◆ Task goal
Write the listing below again, word for word.

|---|

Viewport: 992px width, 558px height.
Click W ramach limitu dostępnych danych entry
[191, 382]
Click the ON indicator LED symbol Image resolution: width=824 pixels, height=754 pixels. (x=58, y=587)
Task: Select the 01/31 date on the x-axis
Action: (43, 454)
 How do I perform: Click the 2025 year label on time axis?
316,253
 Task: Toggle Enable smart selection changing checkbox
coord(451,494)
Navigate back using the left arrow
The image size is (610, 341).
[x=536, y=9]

|---|

◆ Answer to this problem
Viewport: 992px width, 558px height.
Click W ramach limitu dostępnych danych entry
[191, 382]
Click the ON indicator LED symbol Image resolution: width=824 pixels, height=754 pixels. (x=58, y=587)
Task: Select the 01/31 date on the x-axis
Action: (43, 454)
 How do I perform: Click the 2025 year label on time axis?
316,253
 Task: Toggle Enable smart selection changing checkbox
coord(451,494)
Navigate back using the left arrow
The image size is (610, 341).
[x=536, y=9]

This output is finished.